Lors de la dernière campagne électorale provinciale, les sondages ont globalement sous-estimé le vote pour le Parti libéral du Québec (PLQ) par 3,6 points. Comme les sondages sont susceptibles d'influencer le vote, ne serait-ce que par leur effet sur les partis, il est important de se demander si les sondages publiés sous-estiment toujours le vote pour le PLQ.

Pour répondre à cette question, plusieurs facteurs doivent être pris en compte, soit l'estimation du vote des discrets - les personnes qui ne révèlent pas leur intention de vote - et des non francophones, la participation et les biais possibles des sondages web.

Historiquement, les sondages ont plus tendance à sous-estimer le vote pour le PLQ quand le Parti québécois prend le pouvoir. Plusieurs raisons peuvent expliquer cette tendance. D'une part, le Parti québécois n'a jamais eu plus d'un point d'écart avec le Parti libéral (un point en plus en 1994 et en 2012, et un point en moins en 1998) dans les trois dernières élections où il a pris le pouvoir. Cette situation de lutte serrée peut entraîner un climat électoral plus tendu où certains électeurs ont tendance à cacher leur vote.

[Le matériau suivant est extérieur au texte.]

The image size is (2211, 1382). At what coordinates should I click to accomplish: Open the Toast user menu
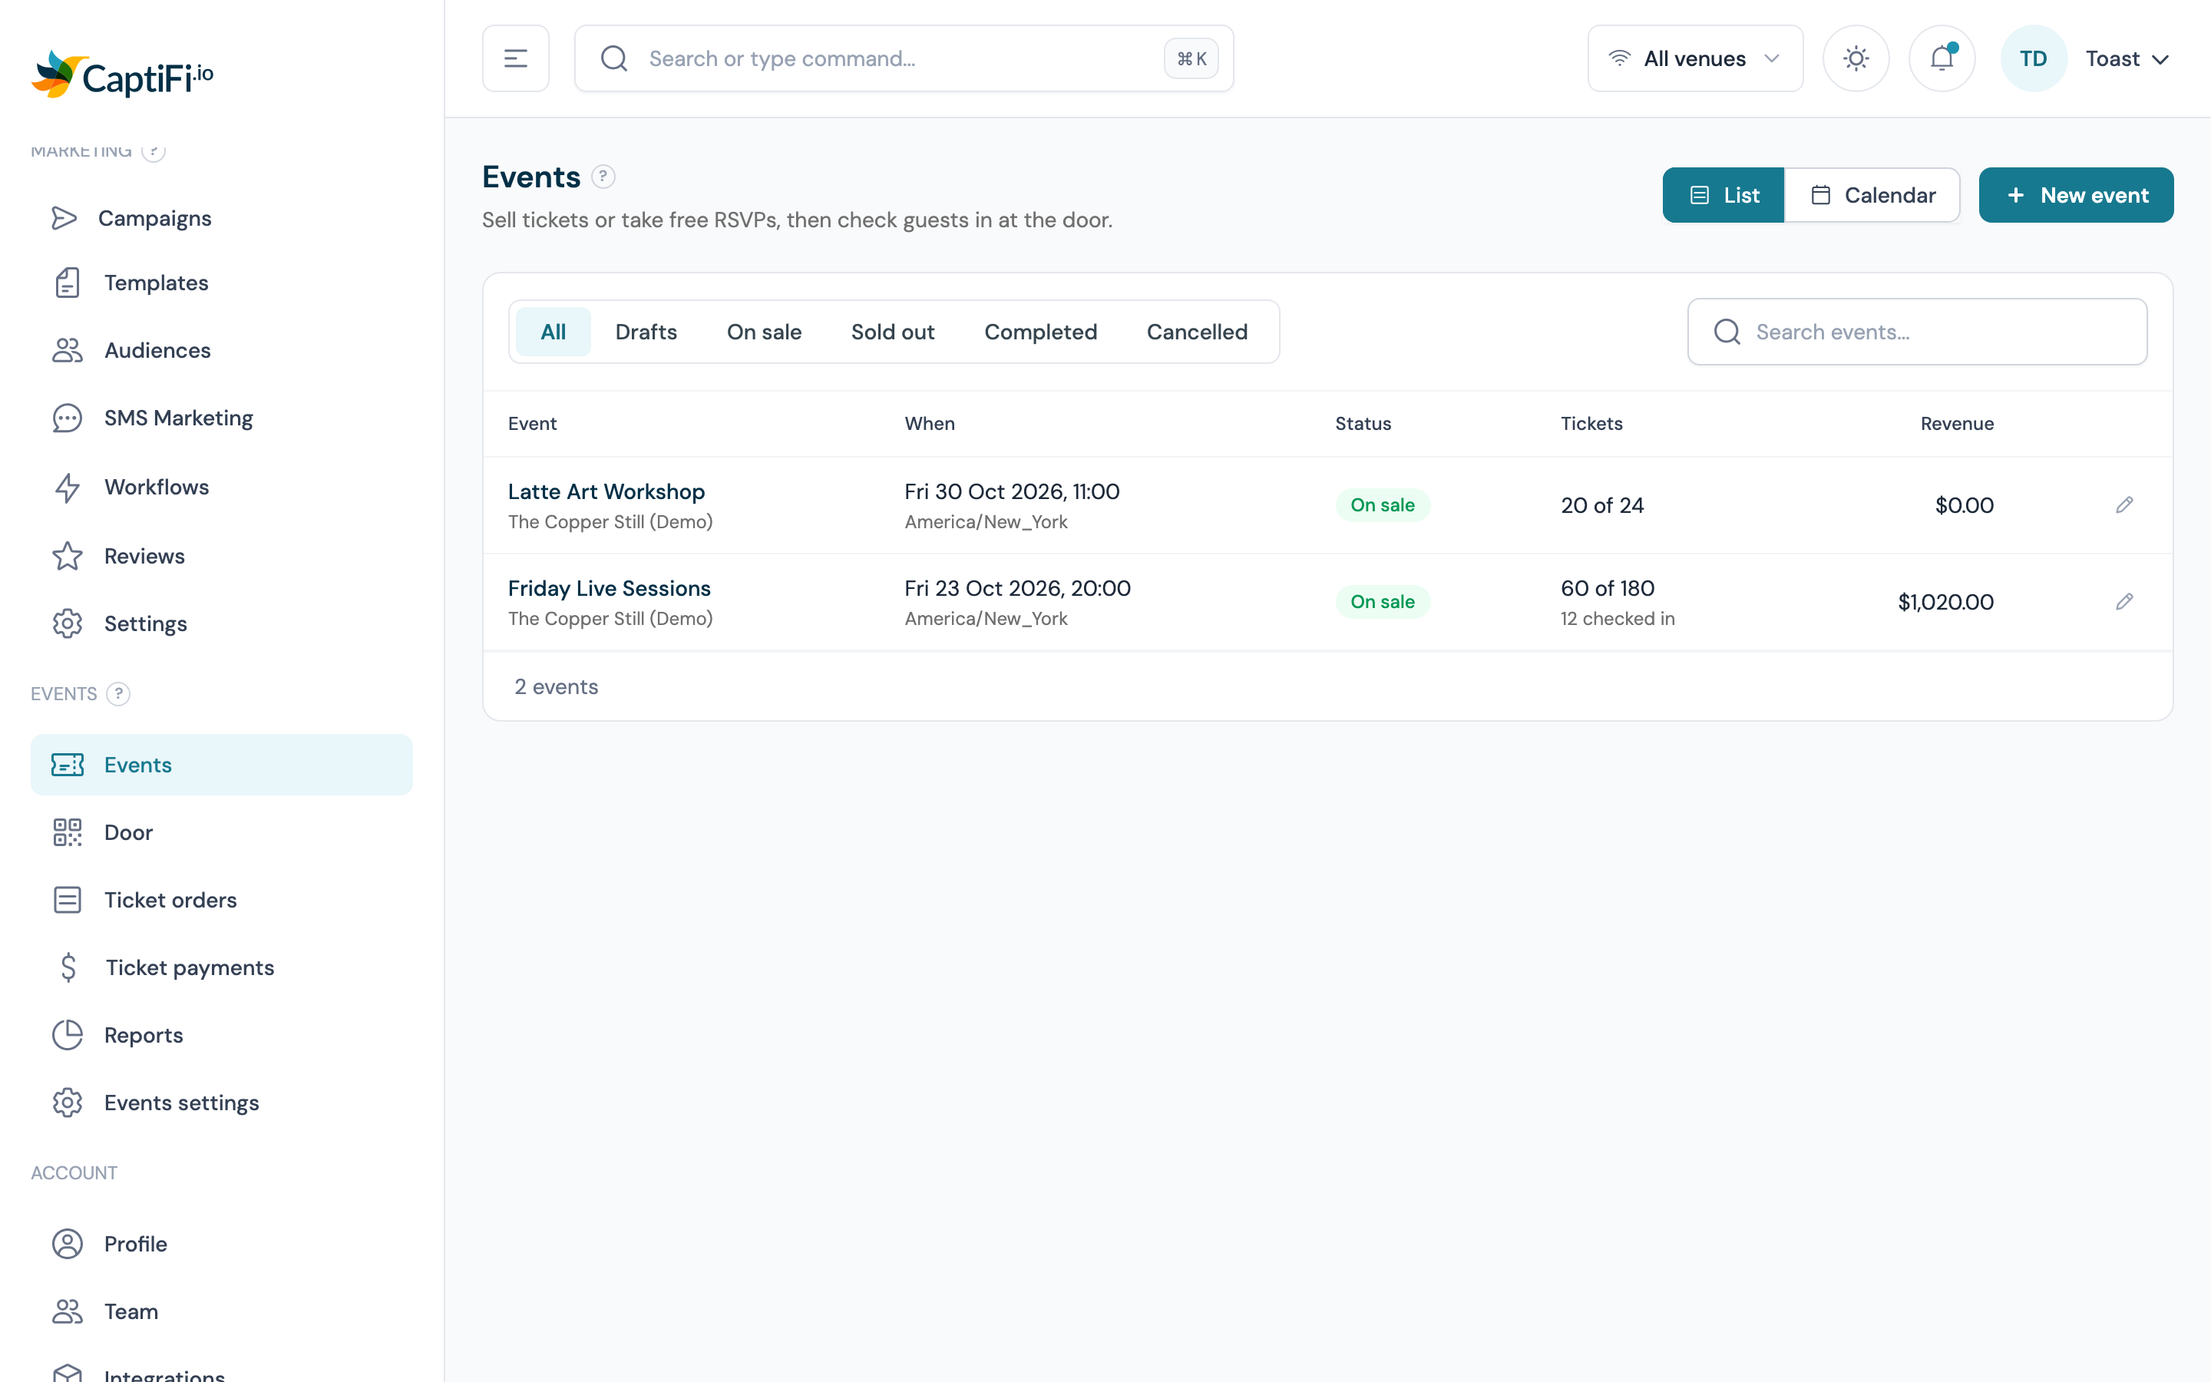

Un sondage post-électoral que j'ai mené après l'élection de 2012 confirme cette hypothèse: les discrets étaient deux fois plus susceptibles de déclarer avoir voté pour le PLQ que pour le PQ ou la CAQ. De plus, les sondages semblent avoir de la difficulté à constituer des échantillons représentatifs des non-francophones. Leur intention de vote pour le PLQ apparaît systématiquement sous-estimée.

La participation explique également la sous-estimation. Lorsque le PQ prend le pouvoir, le taux de participation est en moyenne au moins cinq points supérieurs à la participation enregistrée lorsque le PLQ prend le pouvoir. Cette hausse de participation est due entre autres à une participation proportionnellement plus élevée dans les circonscriptions sûres, plus souvent acquises au PLQ. En d'autres termes, lorsque le Parti québécois a des chances de prendre le pouvoir, il mobilise aussi ses opposants. La plus forte participation des libéraux explique donc partiellement la sous-estimation de leur vote par les sondages.

Enfin, lors des élections fédérales de 2011, de celle de l'Alberta en 2012 et de celle de la Colombie-Britannique en 2013, les sondages web ont surestimé de deux à quatre points le vote plus à gauche, soit le NPD au Canada et en Colombie-Britannique et le Parti conservateur (plutôt que le Parti Wildrose) en Alberta. Si les deux principales firmes québécoises font des sondages web, il est possible qu'elles surestiment un peu le vote pour le Parti québécois et pour les petits partis.

Ces facteurs, couplés au fait que les sondages montrent que le Parti québécois a des chances de prendre le pouvoir, amènent à penser que ces sondages sous-estiment probablement le vote pour le PLQ. Une analyse de l'évolution des sondages publiés depuis septembre 2012 montre que les sondages publiés donneraient une avance de cinq points au PQ (39% à 34%) alors que, en utilisant la même répartition non proportionnelle des discrets qui avait donné de bons résultats en 2012 (50% au PLQ, 25% au PQ et 25% à la CAQ), l'intention de vote pour le PQ se situe à peu près au même niveau (37%) que celle du PLQ (36%) alors que la CAQ, plus basse qu'en 2012, est à 15%.

En 2012, je concluais en incitant les sondeurs et les médias à publier des estimations avec une répartition non proportionnelle des discrets. Cela aurait l'avantage d'aider les électeurs à relativiser les chiffres publiés. La suggestion vaut toujours.